● PROVIDED MATERIAL:
· · ·
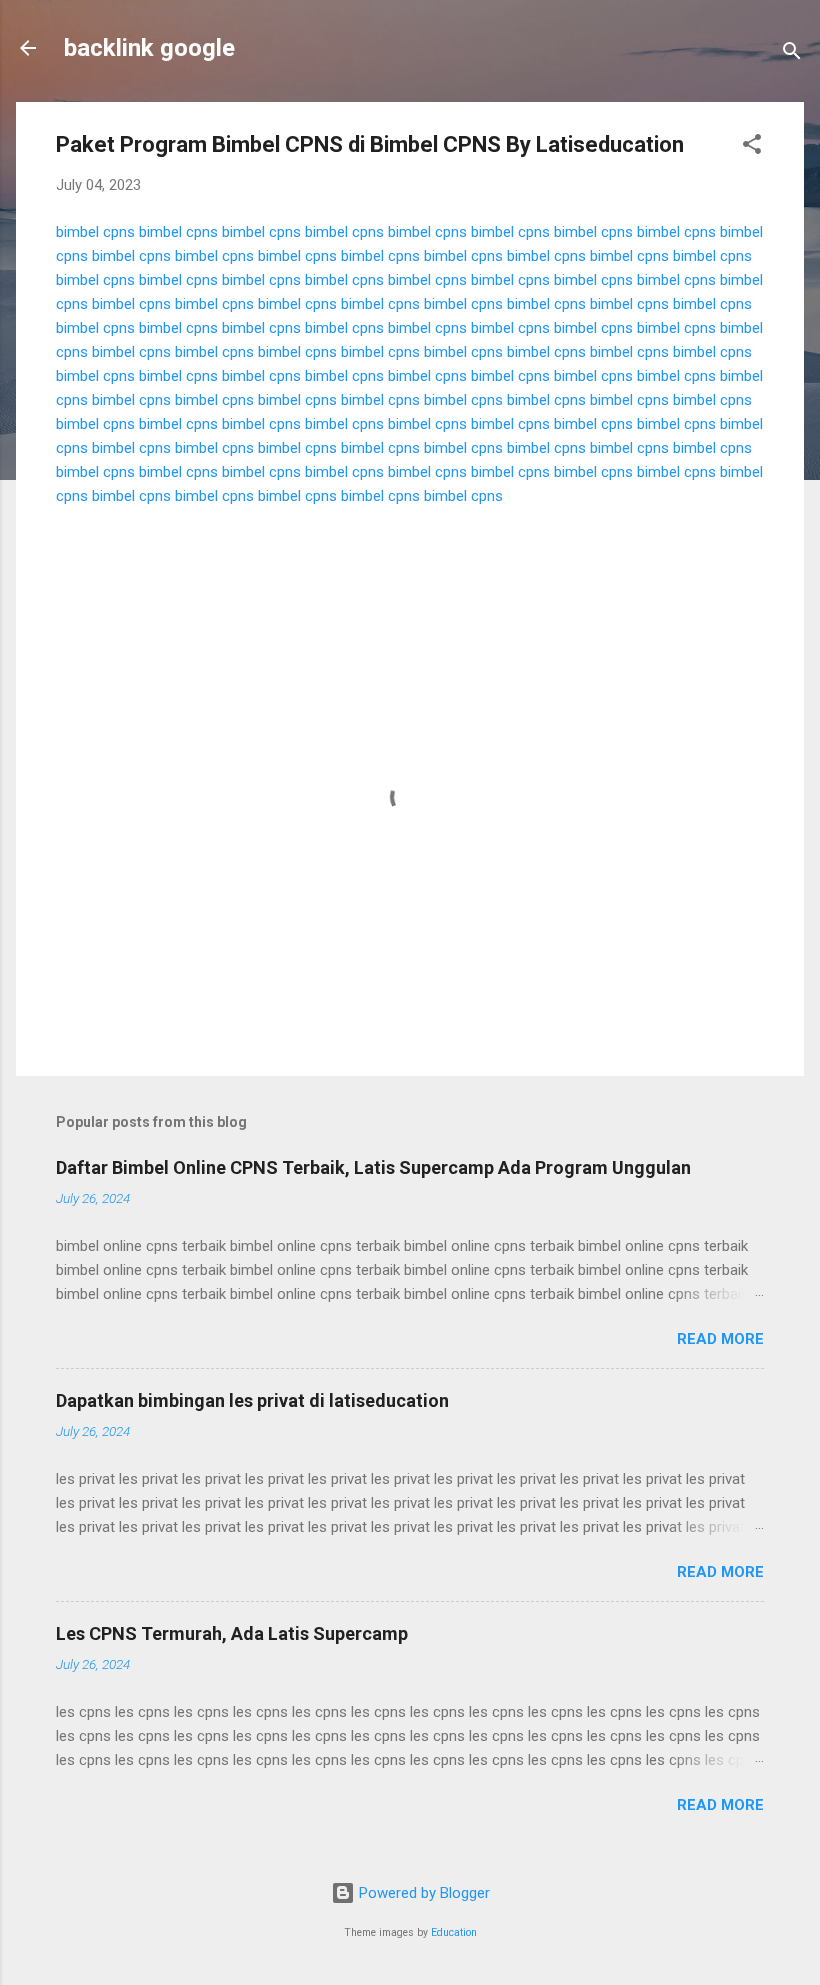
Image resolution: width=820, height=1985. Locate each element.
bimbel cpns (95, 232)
· · ·
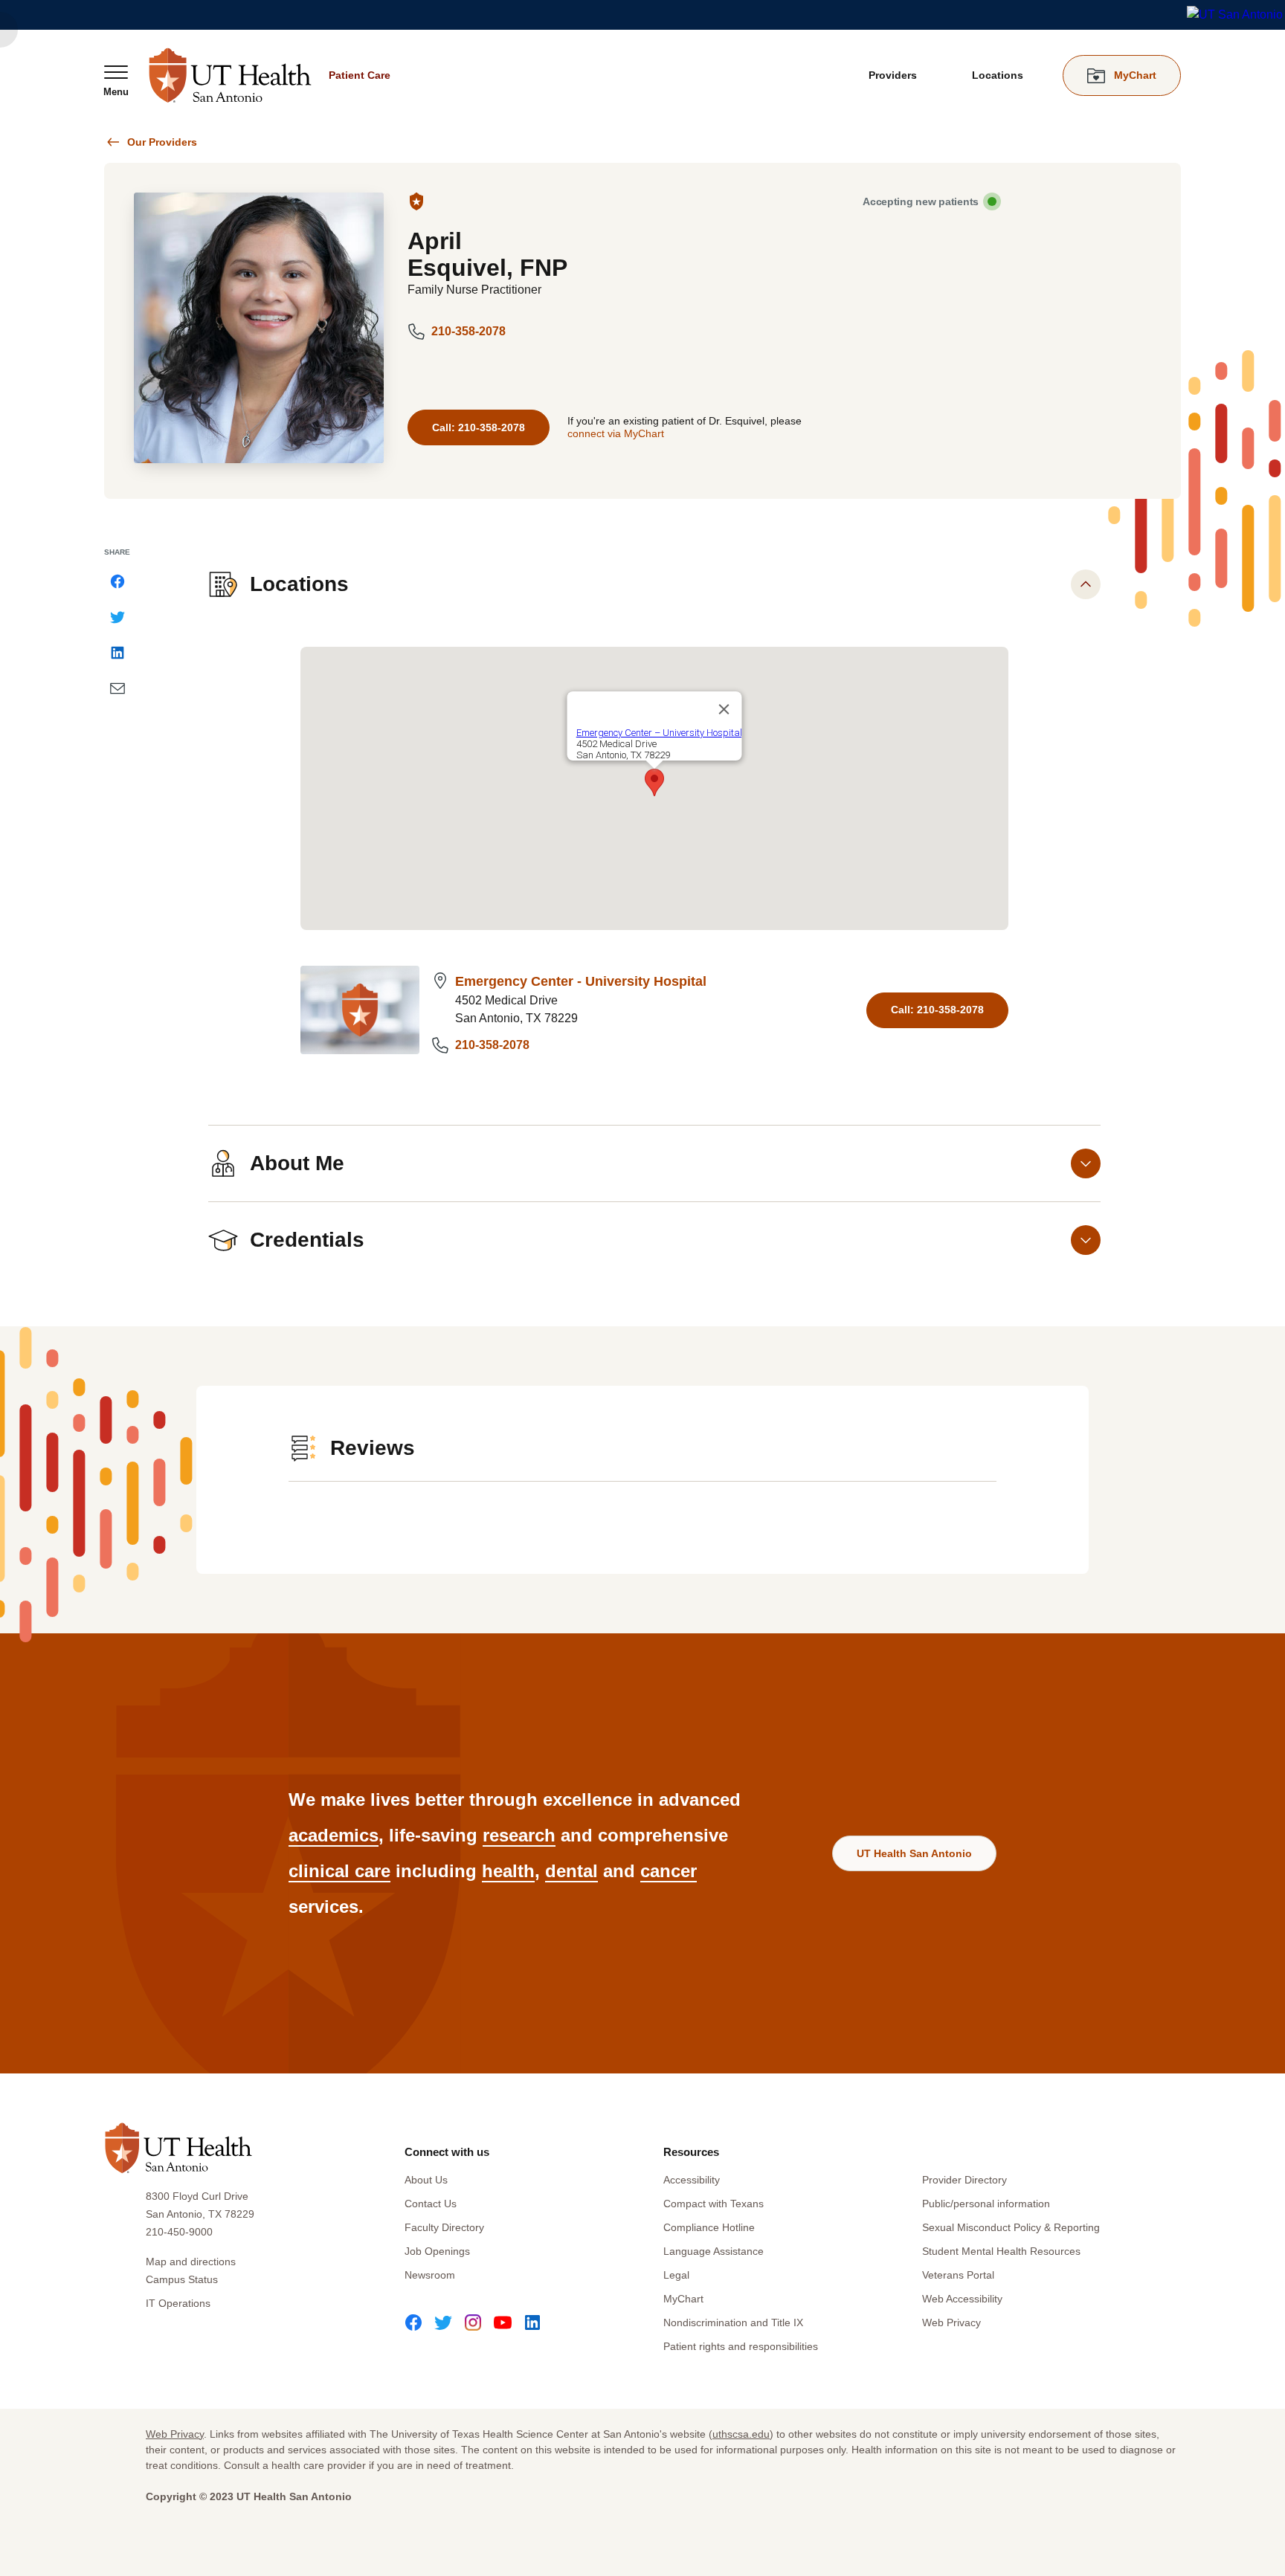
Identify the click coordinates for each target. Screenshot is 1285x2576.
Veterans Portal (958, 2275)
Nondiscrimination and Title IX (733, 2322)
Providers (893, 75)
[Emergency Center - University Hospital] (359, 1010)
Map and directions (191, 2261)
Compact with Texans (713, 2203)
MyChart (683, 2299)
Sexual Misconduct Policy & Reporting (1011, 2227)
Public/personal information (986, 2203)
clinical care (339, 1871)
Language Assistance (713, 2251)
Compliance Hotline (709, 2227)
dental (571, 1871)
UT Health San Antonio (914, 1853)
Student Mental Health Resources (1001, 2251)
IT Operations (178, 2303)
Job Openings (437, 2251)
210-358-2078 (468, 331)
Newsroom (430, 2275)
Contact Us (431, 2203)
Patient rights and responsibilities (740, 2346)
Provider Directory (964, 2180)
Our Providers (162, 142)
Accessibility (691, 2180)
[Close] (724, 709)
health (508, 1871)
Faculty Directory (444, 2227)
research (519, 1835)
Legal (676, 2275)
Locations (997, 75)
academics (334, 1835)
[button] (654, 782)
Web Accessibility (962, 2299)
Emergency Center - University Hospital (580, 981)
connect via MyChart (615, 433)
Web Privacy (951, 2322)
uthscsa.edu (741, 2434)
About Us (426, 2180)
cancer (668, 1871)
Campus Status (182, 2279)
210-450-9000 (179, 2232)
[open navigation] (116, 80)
· · ·
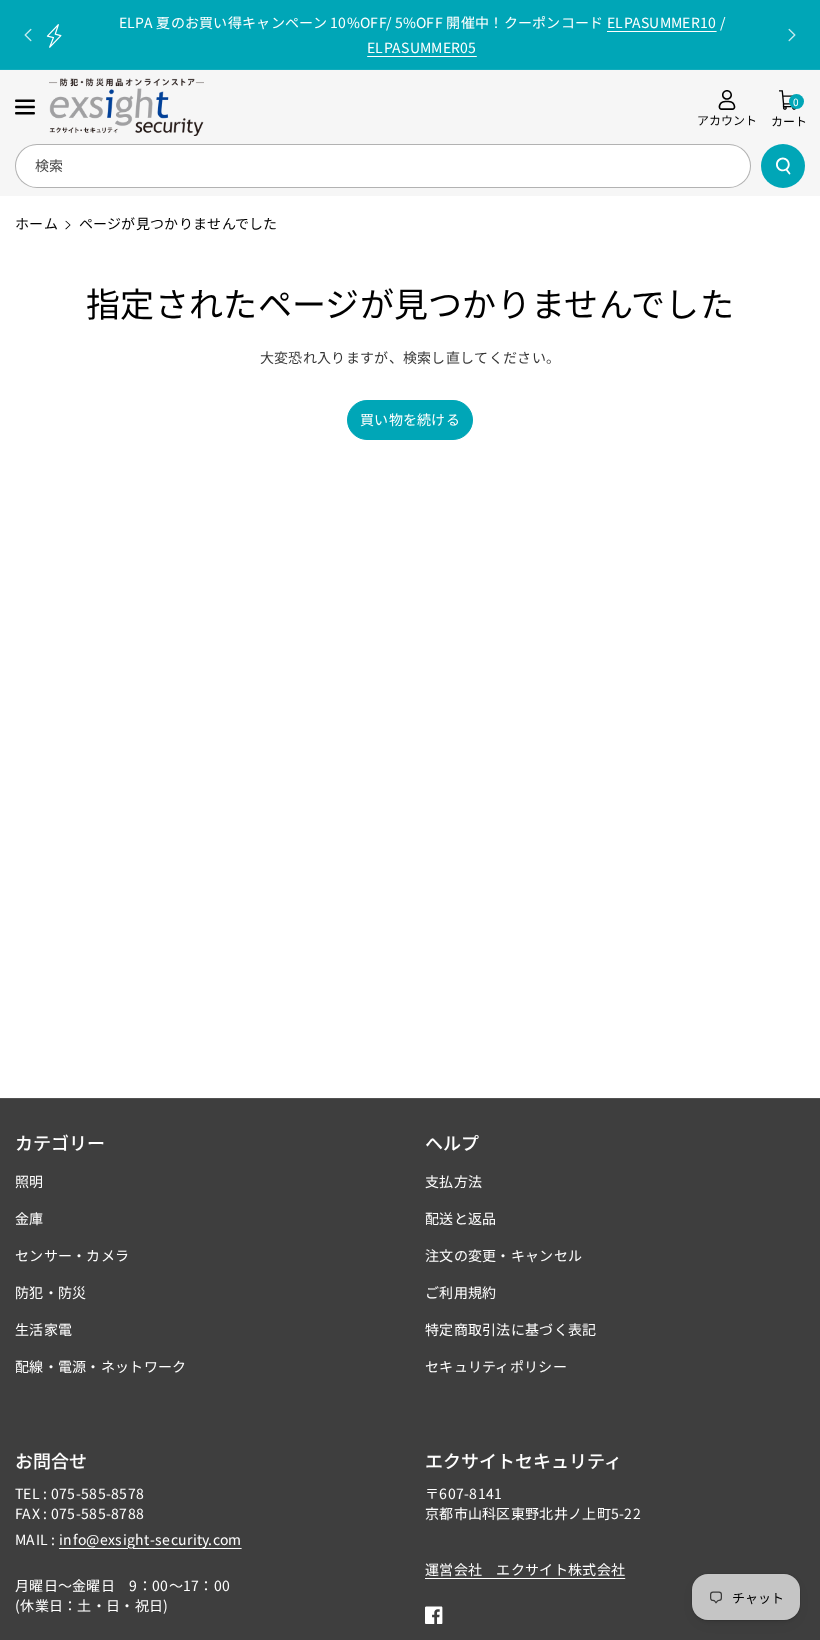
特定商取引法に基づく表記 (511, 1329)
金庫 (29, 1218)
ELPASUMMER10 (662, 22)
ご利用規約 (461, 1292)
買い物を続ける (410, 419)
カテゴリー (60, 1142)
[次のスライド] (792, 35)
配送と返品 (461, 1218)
· · ·
● ABOUT THIS EXERCISE: The exact lines of the material above starting at the one that contains "Identify the click" and ending at the one that contains "Public/personal information (986, 2203)" are what to retype; leave out everything else.

● OUTPUT FOR THIS TASK:
Identify the click coordinates for each target. Screenshot is 1285x2576.
Veterans Portal (958, 2275)
Nondiscrimination and Title IX (733, 2322)
Providers (893, 75)
[Emergency Center - University Hospital] (359, 1010)
Map and directions (191, 2261)
Compact with Texans (713, 2203)
MyChart (683, 2299)
Sexual Misconduct Policy & Reporting (1011, 2227)
Public/personal information (986, 2203)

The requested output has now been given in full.